===== INPUT DATA =====
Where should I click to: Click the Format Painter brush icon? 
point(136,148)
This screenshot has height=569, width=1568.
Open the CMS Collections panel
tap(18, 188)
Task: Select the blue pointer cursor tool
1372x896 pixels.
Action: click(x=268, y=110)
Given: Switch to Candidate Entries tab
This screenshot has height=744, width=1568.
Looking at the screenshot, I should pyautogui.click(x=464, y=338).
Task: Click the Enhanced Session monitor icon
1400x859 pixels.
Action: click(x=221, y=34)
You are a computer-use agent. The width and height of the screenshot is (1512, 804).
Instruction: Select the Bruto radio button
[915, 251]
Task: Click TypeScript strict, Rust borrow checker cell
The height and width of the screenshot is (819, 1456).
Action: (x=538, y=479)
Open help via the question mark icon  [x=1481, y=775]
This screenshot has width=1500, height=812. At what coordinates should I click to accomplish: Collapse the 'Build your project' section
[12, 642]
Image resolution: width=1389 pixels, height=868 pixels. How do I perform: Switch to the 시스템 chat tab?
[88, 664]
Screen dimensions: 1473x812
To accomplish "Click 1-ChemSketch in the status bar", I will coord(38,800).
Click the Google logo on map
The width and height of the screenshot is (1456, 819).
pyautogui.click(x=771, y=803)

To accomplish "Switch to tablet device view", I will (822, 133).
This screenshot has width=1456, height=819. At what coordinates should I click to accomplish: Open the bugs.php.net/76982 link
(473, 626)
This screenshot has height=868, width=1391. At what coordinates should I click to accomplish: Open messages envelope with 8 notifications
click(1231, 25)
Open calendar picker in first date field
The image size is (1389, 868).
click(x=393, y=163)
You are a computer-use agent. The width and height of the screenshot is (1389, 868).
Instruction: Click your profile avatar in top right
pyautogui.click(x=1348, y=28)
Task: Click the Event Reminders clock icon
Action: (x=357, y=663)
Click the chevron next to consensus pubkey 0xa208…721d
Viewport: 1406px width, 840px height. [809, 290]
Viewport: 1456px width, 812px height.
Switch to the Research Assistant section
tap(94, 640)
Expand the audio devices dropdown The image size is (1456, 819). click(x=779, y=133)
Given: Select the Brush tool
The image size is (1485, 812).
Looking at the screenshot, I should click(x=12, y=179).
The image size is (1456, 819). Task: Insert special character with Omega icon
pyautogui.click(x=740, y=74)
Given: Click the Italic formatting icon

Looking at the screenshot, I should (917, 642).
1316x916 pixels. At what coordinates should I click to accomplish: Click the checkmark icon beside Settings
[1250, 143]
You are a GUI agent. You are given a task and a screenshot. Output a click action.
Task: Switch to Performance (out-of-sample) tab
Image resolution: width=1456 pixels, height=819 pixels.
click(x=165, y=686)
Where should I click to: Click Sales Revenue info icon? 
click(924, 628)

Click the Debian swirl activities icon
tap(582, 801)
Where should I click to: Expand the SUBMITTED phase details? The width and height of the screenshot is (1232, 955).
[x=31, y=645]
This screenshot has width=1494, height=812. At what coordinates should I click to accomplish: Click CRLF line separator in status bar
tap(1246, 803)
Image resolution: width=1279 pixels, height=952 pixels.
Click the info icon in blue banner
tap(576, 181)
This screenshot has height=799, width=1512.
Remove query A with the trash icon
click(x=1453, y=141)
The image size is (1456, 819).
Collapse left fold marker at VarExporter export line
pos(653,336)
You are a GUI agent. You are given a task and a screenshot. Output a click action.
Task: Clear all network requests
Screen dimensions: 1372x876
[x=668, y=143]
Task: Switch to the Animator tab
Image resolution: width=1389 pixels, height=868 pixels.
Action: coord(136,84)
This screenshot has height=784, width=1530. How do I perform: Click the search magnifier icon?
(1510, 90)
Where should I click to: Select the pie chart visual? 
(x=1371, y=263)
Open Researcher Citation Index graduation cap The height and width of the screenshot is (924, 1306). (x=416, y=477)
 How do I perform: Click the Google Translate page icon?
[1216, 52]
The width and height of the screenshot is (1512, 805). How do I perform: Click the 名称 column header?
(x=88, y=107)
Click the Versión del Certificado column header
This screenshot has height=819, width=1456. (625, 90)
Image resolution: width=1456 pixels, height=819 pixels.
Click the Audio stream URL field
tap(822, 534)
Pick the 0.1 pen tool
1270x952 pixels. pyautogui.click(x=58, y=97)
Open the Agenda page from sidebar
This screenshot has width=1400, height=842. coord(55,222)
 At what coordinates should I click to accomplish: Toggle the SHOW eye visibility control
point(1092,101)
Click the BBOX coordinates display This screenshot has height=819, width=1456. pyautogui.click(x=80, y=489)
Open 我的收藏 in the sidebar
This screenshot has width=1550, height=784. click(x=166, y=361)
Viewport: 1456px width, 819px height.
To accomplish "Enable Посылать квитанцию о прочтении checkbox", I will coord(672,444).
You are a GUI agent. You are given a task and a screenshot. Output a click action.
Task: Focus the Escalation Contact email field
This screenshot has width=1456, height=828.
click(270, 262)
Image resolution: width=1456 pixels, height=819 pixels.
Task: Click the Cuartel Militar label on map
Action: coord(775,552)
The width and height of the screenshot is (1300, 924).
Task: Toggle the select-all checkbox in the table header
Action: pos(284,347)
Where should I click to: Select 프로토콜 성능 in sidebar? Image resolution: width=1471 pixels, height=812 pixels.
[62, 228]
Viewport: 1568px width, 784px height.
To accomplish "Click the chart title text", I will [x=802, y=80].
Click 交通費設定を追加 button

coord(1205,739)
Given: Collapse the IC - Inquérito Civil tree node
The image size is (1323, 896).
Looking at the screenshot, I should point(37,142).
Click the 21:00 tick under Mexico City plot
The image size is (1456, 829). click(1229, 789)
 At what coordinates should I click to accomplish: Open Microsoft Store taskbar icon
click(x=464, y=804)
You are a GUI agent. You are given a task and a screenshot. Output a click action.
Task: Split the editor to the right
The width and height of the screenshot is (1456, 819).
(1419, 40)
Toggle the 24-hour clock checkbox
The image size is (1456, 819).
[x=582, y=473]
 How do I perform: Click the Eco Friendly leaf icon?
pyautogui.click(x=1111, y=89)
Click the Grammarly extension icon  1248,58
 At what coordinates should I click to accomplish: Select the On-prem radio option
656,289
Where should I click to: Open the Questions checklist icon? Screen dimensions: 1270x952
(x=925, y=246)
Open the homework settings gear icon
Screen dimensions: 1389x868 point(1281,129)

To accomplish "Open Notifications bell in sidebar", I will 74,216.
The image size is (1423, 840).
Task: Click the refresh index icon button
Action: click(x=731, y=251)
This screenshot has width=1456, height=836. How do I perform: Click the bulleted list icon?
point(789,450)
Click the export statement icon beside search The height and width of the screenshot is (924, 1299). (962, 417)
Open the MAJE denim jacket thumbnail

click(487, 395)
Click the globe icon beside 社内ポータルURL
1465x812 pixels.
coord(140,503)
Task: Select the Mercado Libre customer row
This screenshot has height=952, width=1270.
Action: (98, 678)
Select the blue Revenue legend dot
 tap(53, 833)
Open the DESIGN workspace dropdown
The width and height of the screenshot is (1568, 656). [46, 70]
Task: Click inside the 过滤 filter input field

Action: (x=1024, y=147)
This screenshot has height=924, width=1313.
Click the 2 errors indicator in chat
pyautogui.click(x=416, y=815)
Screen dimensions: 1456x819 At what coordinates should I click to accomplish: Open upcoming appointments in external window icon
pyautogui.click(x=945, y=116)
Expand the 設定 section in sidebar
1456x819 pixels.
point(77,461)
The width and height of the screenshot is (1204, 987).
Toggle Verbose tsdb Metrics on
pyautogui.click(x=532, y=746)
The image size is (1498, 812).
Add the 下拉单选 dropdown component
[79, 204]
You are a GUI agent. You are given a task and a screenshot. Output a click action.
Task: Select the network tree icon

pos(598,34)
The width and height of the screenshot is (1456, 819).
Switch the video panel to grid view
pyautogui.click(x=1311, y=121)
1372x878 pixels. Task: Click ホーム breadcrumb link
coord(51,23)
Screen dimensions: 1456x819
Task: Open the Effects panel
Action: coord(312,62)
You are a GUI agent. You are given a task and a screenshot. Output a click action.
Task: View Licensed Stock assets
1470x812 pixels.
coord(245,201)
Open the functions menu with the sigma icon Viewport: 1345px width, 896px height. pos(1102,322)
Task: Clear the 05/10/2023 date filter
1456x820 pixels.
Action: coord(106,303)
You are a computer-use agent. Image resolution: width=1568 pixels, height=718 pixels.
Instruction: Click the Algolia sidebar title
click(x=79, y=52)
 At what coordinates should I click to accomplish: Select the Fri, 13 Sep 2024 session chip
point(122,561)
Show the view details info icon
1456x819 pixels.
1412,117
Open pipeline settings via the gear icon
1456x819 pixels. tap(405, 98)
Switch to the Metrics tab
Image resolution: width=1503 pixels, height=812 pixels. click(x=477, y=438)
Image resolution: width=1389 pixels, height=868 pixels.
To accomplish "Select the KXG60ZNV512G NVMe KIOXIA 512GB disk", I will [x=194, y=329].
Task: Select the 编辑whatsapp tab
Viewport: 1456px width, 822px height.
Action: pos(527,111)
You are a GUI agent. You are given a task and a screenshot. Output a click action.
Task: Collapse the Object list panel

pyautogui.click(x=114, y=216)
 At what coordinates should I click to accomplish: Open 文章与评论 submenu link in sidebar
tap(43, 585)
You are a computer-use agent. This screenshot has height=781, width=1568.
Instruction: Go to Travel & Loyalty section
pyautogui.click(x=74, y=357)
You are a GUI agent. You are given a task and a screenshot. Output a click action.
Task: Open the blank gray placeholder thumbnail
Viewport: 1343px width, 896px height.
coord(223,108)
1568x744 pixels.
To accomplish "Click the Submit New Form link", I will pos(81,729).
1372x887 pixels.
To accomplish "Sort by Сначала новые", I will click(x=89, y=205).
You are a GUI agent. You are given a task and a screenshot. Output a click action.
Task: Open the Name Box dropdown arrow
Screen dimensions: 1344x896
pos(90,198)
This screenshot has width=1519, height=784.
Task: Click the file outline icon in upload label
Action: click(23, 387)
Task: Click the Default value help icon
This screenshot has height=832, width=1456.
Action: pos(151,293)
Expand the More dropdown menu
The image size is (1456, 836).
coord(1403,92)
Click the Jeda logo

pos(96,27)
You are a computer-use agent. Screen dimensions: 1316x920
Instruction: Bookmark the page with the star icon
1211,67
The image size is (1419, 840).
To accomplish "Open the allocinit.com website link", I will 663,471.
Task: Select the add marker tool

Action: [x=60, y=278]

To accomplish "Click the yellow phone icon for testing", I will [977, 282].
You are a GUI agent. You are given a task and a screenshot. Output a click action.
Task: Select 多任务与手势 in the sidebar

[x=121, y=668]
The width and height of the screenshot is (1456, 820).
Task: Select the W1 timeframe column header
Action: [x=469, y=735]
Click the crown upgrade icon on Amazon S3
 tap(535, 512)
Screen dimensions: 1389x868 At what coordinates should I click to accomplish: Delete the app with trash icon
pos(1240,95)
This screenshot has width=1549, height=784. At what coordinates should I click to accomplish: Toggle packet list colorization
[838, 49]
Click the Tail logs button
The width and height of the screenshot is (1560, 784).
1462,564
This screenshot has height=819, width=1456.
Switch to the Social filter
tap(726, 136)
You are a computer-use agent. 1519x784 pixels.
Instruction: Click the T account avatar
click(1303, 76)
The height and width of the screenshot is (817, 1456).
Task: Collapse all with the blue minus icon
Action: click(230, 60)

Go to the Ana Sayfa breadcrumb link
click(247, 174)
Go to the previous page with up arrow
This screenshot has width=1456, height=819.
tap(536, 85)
=====
**THE TASK**.
Bring together every line in the entries that holds the string "help".

**EXERCISE RESULT**.
Open help via the question mark icon  [x=1481, y=775]
Task: Click the Default value help icon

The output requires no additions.